Astronomers have discovered that sulfur may be a key to helping us narrow down our search for life on other planets. It’s not that sulfur is a great indication that a planet is inhabited. Instead, it’s the opposite: Significant amounts of sulfur dioxide in a planet’s atmosphere is a good sign that the world is uninhabitable and we can safely cross it off the list of candidates.
One of the holy grails of modern astronomy is finding life on an alien planet. But that is an extremely daunting task. The James Webb Space Telescope is unlikely to be able to identify biosignatures — the atmospheric gases produced by life — in any nearby worlds. And the upcoming Habitable Worlds Observatory will be able to scan only a few dozen potentially habitable exoplanets.
One of the big hurdles is that biosignature spectra are usually very weak. So one way to narrow down the list of potential candidates is to focus on the ability of a planet to host life, mainly in the form of water vapor in its atmosphere. If a planet has a lot of water vapor, it might have a good chance of hosting life as well.
This requirement is the basis of the habitable zone, the region around a star where the radiation onto a planet isn’t too little that all the water freezes out and isn’t too much that the water boils away. In our solar system, Venus is near the inner edge of the habitable zone, and its surface reaches temperatures of over 800 degrees Fahrenheit (427 degrees Celsius) underneath a thick, choking atmosphere. On the opposite end, Mars is essentially frozen out, with all of its water locked up in polar ice caps and under the surface.

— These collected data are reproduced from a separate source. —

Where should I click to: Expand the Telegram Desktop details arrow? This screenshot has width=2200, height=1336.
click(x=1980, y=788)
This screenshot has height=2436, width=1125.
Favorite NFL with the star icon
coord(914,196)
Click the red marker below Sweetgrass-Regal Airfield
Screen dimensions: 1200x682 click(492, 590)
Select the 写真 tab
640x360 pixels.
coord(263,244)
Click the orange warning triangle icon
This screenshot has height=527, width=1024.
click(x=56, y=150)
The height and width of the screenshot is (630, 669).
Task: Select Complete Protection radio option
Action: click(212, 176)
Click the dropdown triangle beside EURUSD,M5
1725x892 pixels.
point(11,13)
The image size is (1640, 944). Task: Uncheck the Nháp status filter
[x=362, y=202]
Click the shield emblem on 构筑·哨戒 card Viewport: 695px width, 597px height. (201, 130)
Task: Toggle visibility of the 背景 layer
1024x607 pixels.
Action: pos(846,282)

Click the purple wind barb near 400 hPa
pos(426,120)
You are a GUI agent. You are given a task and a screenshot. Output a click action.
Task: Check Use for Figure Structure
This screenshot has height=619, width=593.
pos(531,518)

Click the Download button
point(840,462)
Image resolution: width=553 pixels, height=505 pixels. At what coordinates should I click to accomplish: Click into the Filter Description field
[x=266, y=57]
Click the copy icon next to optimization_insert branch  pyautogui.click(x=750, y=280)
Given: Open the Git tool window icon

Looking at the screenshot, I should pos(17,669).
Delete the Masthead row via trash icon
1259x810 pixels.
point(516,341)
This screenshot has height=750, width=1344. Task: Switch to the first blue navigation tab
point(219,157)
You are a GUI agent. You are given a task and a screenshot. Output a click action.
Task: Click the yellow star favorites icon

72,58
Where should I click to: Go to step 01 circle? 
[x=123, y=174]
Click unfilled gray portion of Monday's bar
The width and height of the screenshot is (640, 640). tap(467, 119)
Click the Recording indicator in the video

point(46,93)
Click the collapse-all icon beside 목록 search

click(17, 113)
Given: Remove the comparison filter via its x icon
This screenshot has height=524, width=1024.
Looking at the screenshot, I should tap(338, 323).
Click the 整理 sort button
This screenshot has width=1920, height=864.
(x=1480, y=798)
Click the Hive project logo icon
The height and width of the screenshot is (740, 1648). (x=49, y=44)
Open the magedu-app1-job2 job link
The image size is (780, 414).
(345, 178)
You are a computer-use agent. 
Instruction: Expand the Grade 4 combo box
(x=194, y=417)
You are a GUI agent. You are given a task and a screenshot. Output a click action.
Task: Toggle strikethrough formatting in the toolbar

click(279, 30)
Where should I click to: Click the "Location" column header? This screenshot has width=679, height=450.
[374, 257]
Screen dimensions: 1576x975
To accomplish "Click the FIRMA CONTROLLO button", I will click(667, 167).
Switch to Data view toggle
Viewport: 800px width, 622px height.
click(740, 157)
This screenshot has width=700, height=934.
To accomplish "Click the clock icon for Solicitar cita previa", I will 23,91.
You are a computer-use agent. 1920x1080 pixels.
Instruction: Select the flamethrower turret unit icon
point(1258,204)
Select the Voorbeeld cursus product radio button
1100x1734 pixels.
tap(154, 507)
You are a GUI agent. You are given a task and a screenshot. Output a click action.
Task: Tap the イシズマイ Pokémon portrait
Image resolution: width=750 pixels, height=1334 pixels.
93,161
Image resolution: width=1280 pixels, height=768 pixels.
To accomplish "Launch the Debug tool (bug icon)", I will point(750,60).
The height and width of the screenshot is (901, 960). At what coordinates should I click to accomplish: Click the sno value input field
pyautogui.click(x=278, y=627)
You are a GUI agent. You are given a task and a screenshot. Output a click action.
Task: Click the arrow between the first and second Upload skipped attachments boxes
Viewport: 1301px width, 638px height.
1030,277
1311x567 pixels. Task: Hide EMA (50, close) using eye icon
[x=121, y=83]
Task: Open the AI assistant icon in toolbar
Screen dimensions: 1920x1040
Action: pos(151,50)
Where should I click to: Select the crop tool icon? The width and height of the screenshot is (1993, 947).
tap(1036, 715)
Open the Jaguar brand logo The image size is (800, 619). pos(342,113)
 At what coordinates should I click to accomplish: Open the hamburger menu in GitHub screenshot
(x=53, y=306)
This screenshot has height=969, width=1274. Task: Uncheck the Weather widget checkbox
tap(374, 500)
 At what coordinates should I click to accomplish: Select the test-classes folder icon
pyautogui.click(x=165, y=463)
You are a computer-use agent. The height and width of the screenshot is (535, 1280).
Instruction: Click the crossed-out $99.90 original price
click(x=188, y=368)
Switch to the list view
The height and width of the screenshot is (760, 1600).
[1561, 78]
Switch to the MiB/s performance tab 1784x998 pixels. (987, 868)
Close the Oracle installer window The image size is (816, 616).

But even a search for water has difficulties. For example, from great distances, it’s very difficult to tell Earth (inhabited) apart from Venus (uninhabited and outright hostile to life). Their atmospheric spectra are just too similar when you’re trying to hunt for water vapor.
In a recent preprint paper, astronomers note that they’ve found a different signature gas that might be a useful tool for separating uninhabitable worlds from potentially habitable ones: sulfur dioxide.
Warm, wet worlds like Earth have very little sulfur dioxide in their atmospheres. That’s because rain can pick up atmospheric sulfur dioxide and wash it down into the oceans or into the soil, essentially cleansing it out of the atmosphere.